The warm reception of the GM concept car partially inspired the California Air Resource Board (CARB) zero-emission vehicle (ZEV) mandate. By 2003, 10% of models being marketed in California would need to be ZEVs. The Impact certainly lived up to its name.

By the middle of the 1990's, GM announced it would be bringing the Impact to market as the EV1. It would be the first mass-produced electric vehicle put on the market since the early 20th century. Other ZEVs announced at the time were conversions of existing ICE vehicles. But the peppy EV-1 was built from the ground up as an electric car.

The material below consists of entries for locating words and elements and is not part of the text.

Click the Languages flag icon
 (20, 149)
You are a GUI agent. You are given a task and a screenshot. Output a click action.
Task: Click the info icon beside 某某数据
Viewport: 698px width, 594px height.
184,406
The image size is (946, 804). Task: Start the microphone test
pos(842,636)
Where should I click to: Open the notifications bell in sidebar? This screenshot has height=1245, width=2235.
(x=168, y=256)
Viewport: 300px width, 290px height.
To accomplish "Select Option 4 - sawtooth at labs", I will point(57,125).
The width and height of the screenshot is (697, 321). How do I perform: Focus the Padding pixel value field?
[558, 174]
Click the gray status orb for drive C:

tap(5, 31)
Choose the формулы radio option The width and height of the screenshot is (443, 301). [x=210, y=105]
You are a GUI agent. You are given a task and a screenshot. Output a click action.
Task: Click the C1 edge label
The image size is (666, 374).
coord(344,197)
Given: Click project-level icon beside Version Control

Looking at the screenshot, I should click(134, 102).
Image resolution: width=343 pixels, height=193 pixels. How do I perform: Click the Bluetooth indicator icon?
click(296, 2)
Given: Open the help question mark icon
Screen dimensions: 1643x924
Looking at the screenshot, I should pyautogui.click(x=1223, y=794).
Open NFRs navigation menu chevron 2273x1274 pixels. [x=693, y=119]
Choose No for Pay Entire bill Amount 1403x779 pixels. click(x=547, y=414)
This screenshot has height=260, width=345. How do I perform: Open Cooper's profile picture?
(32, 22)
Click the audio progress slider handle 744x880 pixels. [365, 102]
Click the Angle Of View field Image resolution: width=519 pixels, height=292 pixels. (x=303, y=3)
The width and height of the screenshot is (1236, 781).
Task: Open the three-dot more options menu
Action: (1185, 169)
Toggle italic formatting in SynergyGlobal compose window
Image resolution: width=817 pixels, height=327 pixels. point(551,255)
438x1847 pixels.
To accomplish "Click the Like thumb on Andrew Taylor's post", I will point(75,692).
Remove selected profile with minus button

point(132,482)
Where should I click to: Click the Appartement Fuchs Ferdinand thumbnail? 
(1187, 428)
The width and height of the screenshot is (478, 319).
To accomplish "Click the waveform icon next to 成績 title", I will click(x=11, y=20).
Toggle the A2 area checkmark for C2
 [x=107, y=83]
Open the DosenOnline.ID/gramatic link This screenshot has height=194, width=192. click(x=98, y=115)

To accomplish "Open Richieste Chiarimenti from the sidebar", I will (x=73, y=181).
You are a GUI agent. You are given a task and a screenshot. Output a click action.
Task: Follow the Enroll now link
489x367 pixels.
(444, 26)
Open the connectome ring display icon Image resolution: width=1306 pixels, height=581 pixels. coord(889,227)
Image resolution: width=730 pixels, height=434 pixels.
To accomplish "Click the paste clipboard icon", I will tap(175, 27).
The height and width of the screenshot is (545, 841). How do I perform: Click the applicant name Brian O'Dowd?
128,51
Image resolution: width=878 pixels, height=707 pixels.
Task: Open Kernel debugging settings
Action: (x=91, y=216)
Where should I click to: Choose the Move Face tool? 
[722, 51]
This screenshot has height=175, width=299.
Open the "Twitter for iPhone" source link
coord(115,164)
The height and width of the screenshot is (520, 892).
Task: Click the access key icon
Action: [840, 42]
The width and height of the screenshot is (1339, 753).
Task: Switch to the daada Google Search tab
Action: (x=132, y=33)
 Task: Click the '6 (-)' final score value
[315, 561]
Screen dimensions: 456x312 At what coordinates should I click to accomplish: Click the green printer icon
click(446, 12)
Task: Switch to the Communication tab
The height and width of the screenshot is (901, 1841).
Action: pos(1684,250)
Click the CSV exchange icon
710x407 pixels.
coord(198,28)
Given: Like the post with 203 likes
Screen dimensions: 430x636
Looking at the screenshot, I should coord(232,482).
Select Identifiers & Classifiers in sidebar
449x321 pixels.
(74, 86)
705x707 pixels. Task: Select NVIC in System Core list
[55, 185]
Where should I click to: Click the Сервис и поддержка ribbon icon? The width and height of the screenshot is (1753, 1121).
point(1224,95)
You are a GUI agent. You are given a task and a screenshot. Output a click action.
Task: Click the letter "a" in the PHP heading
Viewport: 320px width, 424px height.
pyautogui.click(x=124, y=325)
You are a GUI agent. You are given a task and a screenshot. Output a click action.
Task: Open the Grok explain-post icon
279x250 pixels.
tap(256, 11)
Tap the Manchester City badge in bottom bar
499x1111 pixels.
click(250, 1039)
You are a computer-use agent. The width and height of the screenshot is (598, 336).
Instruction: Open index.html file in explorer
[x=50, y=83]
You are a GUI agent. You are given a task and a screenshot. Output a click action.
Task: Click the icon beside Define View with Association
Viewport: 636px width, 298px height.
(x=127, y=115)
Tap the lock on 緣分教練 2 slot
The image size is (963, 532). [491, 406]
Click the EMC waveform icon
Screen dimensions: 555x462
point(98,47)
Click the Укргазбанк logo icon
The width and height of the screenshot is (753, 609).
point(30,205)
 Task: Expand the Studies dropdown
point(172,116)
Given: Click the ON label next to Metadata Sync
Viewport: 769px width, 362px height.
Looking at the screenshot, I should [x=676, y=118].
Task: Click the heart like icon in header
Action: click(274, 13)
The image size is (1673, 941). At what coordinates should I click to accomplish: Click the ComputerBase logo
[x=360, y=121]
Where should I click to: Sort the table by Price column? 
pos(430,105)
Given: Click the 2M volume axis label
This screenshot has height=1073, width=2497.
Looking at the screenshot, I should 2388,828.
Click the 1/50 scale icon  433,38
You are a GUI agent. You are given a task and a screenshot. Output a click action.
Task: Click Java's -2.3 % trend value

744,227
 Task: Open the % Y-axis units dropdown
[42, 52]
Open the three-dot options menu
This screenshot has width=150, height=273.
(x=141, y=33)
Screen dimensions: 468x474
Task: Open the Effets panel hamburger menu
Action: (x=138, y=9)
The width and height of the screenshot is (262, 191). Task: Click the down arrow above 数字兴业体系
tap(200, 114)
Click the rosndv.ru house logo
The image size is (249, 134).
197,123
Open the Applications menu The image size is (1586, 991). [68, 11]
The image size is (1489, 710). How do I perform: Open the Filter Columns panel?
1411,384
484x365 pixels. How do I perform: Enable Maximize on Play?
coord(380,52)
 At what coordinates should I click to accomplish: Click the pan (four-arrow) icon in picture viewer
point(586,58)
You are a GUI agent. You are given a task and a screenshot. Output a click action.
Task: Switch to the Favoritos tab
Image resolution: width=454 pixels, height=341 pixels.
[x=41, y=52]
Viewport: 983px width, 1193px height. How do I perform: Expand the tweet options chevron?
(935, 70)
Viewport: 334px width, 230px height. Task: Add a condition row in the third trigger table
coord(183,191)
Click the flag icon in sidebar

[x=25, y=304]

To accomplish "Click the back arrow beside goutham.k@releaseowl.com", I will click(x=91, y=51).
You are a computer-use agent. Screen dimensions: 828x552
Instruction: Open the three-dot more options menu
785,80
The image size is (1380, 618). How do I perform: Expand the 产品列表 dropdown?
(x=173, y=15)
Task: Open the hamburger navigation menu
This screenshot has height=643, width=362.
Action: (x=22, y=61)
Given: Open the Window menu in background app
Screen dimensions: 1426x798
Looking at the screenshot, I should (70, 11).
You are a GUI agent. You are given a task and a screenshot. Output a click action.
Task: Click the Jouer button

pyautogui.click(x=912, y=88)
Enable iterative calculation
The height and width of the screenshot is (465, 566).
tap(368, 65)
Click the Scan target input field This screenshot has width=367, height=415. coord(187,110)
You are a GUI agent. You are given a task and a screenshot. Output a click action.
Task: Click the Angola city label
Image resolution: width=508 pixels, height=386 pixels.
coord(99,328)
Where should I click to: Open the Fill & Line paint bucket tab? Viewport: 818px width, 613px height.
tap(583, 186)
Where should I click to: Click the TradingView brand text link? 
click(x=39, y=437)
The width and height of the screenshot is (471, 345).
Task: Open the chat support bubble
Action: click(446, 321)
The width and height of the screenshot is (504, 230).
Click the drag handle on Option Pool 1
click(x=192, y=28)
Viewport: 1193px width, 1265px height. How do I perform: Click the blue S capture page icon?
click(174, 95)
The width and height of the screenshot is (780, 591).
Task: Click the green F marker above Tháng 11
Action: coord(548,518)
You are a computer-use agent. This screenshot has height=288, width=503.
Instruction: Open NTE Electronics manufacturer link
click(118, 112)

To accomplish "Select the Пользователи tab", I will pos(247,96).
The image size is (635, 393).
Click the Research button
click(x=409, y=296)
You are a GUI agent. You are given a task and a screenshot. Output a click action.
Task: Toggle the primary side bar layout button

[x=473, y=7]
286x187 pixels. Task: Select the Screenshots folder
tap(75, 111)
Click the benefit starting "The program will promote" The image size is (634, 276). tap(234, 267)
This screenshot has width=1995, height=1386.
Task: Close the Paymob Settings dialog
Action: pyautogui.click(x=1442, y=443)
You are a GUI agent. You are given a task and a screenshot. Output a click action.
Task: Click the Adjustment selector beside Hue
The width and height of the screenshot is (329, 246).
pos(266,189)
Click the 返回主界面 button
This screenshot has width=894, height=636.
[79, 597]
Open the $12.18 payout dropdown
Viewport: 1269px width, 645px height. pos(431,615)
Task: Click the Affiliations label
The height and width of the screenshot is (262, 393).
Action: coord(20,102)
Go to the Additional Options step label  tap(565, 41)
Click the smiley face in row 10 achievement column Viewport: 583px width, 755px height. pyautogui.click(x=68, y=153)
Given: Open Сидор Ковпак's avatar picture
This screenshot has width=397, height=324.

The EV1 was only available as a lease and was primarily a test-bed vehicle. Between 1996 and 1999, GM produced 1,117 of the cars. In 2003, GM CEO Rick Wagoner announced the cancellation of the EV1 program.

The cars were returned and crushed to great outrage by owners. A few dozen EV1 shells survived, as did a few hundred Chevy S-10 EVs and Rav4 EVs. But most electrics from this period met a similar fate. Later, in a 2006 interview, Rick Wagoner referred to this decision as his biggest regret.

AV1: Autonomous Vehicle 1?

Since the release of the documentary Who Killed The Electric Car, the EV1 name has carried a lot of baggage. But GM is literally a different company today. Before the launch of the Bolt EV, Mark Reuss, GM head of product development said:

The people who make GM change over time. Many leave, many come, many have seen many times. The people who let EV1 perish are not here. The people who make Volts, Bolts, etc are here engineering and making them. While we work for an entity or holding company which is similar — the people who define the entity are completely different. Time to think of GM as who it IS, not who it WAS. We are not an ‘IT’.

https://twitter.com/GM/status/1008343803256819712

A video posted to social media on fathers day might be a first move to re-embrace the EV1 name. In it Mark Reuss discusses the importance of the Impact concept and what it meant to his father, Lloyd Reuss.

The next move, caught by GM Inside News, was a patent for a product named 'AV1'.  The patent was filed in June, 2018 by General Motors' Timothy Gorbatoff and Lauren Latimer. Latimer is notable as being Cruise Automation's Copyright Agent.

Cruise is General Motors autonomous vehicle "start up". GM formally acquired Cruise in 2016, and the company has since made significant progress towards fully autonomous vehicle deployment. Using custom Bolt EVs, they plan to have a commercialized self-driving fleet on the road at some point in 2019.

The company may ultimately choose not to go with the name 'AV1'. But the decision to register the trademark isn't a coincidence. If they do so, it will be a deliberate attempt to tie their first mass-produced autonomous vehicle (AV1) with their first mass-produced electric vehicle (EV1).